[SOURCE MATERIAL Boundary: Start]

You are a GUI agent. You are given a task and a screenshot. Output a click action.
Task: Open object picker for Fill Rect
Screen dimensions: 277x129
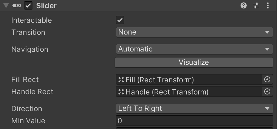[x=267, y=79]
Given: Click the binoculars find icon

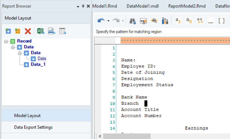Looking at the screenshot, I should click(x=133, y=21).
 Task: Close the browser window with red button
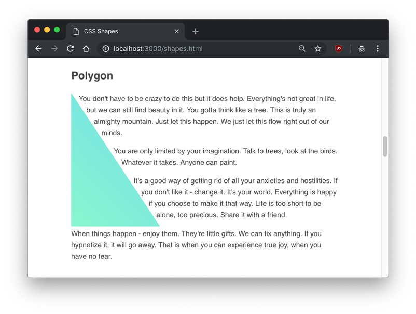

[SOURCE MATERIAL Boundary: End]

Every entry above needs to be duplicated precisely, and none of the pictures should appear.

*SOLUTION*.
You are a GUI agent. You are given a task and a screenshot. Output a click action.
Task: Open object picker for Fill Rect
Screen dimensions: 277x129
[x=267, y=79]
Given: Click the binoculars find icon

Looking at the screenshot, I should click(x=133, y=21).
 Task: Close the browser window with red button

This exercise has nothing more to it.